Carmie Mehrlander, Chief Executive Officer, stated, "While sales in August and early September were off to a good start, we quickly felt the results from the terrorist attacks on both our sales and margin performance for the quarter. Customers remain very selective in their purchases with promotionally priced product becoming the driver for their selections. Big- ticket purchases declined in favor of smaller accessories purchases. Double- digit growth in the accessories area drove the overall increase in sales for the quarter. Furniture sales, which were 50% of the business last year, were only 46% of the business this year and declined in real dollars compared to last year. Wall decor sales declined slightly and were 15% of the mix this year compared to 16% last year. We expect non furniture categories to play an even bigger role in the fourth quarter where they have historically represented 65% of the total business."

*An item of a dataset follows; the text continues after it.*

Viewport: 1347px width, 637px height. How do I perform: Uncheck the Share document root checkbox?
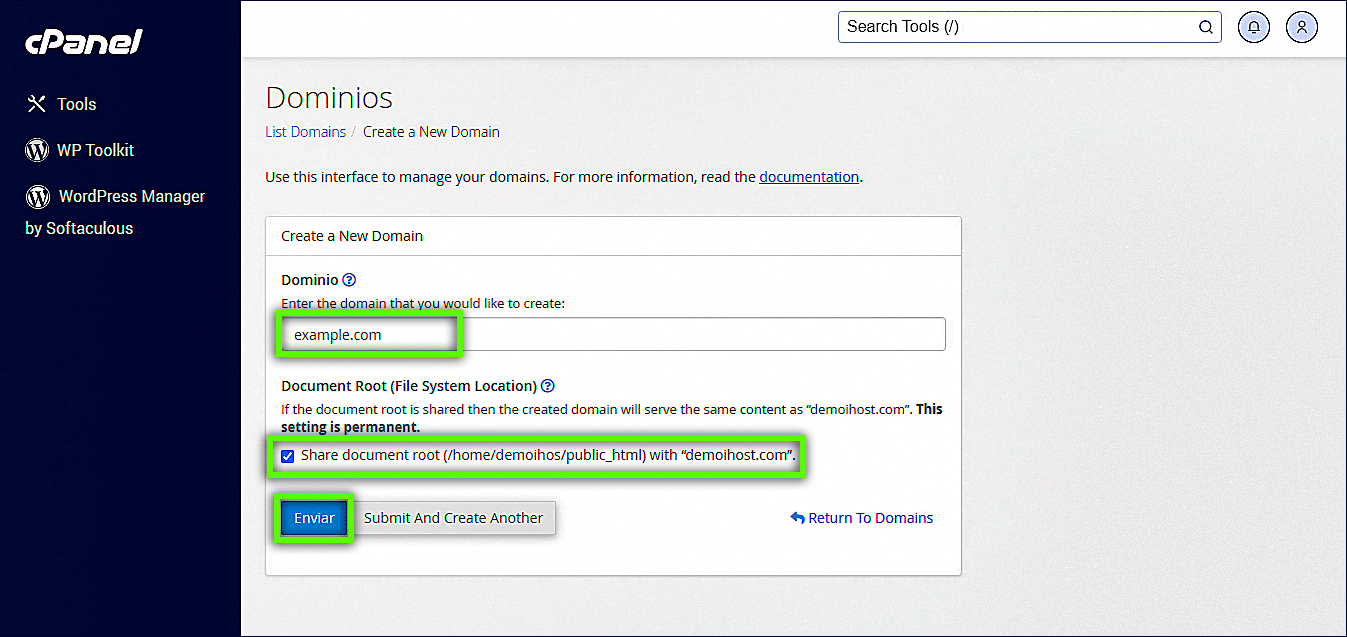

Ms. Mehrlander further noted, "Our new initiatives continue to progress. We launched our Bombay KIDS business on August 27 over the internet at http://www.bombaykids.com and the first mail order catalog arrived in homes on September 17. The second catalog which features more holiday related accessories arrived in homes in late October. We achieved our sales and margin expectations on the first book in spite of the poor timing and are optimistic about the future. On the wholesale side, we are encouraged by responses to the Bailey Street Trading Company lines at the High Point Furniture Market. Based upon the successes to date, we expect Bailey Street revenue to reach approximately $1.5 to $2 million for the year. We are pleased with the progress in the international licensing arena with one store opening during the quarter and two additional stores planned to open in November. We are also pleased with our internet growth year over year and its positive contribution to the bottom line."
For the nine months ended November 3, 2001, revenues increased 7% to $285.0 million compared to $266.2 million the prior year. Same store sales for Bombay were flat for the thirty-nine week period compared to the corresponding period of the prior year. The net loss for the nine-month period was $7.9 million or $.24 per diluted share compared to last year's net loss of $4.3 million or $.13 per diluted share.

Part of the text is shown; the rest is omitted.